The following are the papers that have been accepted for our 2014 conference:
- Hope Grebner’s Yea or Nay?: Calling Congressional Archives and MPLP Up For a Vote
- Madeline Grdina and Colleen Barrett’s Tech-knowledge-y in Special Collections: A Study of Technological Requirements in Special Collections ALA Joblist Advertisements from 2006-2013
- Karen Stafford’s Treasures Hiding in Plain Sight: Rare Materials in Aging Circulating Collections
- Alessandro Meregaglia’s Is the Narrative of a “Public Archives Tradition” and a “Historical Manuscripts Tradition” Accurate?: Examining the History of the American Archival Tradition
- Timothy Walsh’s Democratizing Archives: Digital Libraries and the Expansion of the Archival User Base
- Diana Bowers’ Affecting the Art Historical Narrative: Discoveries at the Ray Johnson Estate Archive
- Allison Haack, Michelle Gordon, Allison Siekman, Hannah Keeney’s New Archivists Seeking Employment: Exploring Entry-Level Jobs in Archives
- Erika Jenns’ From Private Journals to an Alligator Head: Working with the Belton Mss. At the Lilly Library
- Charlie Roush’s Challenges in Special-Collections Public Services
- Siobhain Rivera’s Digitizing Special Collections: Concerns and Considerations for Future Programs
Thank you to everyone who took the time to submit an abstract or paper for our conference! We truly appreciate your efforts and we had fun reading your submissions.

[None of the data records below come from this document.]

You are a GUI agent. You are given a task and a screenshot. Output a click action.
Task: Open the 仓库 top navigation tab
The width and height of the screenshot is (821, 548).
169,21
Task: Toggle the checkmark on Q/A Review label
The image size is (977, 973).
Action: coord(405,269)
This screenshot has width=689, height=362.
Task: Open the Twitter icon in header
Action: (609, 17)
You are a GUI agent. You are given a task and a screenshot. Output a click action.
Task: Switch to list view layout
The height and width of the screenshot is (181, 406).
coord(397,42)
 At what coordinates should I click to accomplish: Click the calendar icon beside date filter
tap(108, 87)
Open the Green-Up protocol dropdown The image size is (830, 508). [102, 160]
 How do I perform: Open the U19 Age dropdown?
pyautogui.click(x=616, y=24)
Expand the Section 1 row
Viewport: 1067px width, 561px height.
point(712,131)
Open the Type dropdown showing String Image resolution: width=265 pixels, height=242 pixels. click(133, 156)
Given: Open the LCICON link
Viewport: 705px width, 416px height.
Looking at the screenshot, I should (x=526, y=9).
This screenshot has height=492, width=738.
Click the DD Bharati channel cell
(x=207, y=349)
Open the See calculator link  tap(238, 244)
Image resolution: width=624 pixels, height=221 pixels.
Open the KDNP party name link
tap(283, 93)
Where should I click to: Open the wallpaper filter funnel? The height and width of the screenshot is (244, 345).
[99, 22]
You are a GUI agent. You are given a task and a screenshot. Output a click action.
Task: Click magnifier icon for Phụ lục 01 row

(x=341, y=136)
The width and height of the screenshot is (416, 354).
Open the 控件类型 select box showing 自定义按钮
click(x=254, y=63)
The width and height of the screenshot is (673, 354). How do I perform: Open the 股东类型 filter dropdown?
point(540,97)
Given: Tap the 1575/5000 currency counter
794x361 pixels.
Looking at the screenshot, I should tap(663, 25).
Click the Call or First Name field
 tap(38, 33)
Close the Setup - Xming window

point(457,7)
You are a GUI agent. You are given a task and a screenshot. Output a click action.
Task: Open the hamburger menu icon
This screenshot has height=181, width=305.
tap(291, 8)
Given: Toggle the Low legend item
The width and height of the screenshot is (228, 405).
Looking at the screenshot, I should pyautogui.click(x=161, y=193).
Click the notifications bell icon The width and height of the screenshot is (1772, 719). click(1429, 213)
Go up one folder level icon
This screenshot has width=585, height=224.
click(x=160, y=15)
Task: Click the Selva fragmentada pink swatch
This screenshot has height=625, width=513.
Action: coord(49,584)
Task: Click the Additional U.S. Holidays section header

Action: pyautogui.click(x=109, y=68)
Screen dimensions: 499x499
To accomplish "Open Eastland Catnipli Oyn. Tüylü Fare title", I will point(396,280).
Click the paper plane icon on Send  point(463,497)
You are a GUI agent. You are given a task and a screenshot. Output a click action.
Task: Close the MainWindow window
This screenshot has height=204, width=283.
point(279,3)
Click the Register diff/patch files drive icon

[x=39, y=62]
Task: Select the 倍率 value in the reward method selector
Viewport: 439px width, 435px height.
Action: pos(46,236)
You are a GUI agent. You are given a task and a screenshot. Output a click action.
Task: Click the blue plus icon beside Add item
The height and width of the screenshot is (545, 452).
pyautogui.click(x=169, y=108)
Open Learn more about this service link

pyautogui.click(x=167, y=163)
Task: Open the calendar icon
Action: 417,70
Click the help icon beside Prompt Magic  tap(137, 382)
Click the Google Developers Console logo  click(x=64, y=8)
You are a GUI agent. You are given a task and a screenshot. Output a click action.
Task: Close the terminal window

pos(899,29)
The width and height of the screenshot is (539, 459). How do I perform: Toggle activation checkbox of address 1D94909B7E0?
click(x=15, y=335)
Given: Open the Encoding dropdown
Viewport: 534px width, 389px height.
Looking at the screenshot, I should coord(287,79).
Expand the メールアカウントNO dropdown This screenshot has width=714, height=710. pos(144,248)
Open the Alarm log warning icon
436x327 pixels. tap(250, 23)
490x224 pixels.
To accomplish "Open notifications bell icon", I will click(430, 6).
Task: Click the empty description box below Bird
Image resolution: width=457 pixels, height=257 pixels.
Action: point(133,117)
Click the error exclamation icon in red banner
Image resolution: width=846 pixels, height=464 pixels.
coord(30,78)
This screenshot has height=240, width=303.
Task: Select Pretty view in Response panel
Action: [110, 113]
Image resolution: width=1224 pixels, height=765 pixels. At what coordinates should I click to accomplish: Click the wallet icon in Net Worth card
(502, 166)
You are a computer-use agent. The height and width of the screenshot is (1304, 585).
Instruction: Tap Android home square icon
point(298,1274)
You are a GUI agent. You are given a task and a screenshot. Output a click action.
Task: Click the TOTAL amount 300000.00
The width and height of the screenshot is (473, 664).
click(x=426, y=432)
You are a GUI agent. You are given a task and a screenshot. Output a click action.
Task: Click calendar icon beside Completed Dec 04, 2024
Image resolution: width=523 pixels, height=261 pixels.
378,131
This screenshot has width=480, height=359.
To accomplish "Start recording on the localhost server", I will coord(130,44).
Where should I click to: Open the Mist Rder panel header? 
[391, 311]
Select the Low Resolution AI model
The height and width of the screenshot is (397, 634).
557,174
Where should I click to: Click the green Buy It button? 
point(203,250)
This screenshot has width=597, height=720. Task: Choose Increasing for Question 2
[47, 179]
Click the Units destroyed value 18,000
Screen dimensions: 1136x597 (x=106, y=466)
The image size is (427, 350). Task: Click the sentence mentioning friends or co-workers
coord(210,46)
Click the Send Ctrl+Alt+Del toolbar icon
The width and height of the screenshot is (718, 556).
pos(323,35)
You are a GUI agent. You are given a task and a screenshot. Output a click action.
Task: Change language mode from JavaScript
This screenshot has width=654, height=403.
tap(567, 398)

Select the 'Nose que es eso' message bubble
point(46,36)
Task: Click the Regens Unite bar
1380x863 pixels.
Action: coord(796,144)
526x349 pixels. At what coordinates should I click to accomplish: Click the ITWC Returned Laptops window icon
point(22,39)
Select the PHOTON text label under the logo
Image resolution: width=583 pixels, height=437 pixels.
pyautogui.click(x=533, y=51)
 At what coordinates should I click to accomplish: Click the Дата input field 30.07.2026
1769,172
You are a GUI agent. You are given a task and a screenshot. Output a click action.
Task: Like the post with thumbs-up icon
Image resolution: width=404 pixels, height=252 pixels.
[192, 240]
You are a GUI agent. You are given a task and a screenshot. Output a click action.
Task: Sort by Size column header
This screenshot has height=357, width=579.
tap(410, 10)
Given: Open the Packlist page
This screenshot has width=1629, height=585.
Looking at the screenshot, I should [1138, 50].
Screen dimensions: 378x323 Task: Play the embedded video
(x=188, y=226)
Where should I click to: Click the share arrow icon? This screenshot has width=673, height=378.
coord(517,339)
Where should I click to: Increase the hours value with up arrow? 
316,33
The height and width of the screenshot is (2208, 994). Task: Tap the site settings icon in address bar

Also, a huge thanks to everyone who volunteered to read and score all of the conference submissions. For everyone who doesn’t know how the papers were scored, the voting process is anonymous – the papers were all made anonymous and volunteers privately submitted their decisions to Jessica. Papers were scored on a 1-3 scale, with 1 being the lowest and 3 being the highest. Individual paper scores were then averaged and the top papers were chosen for our March conference.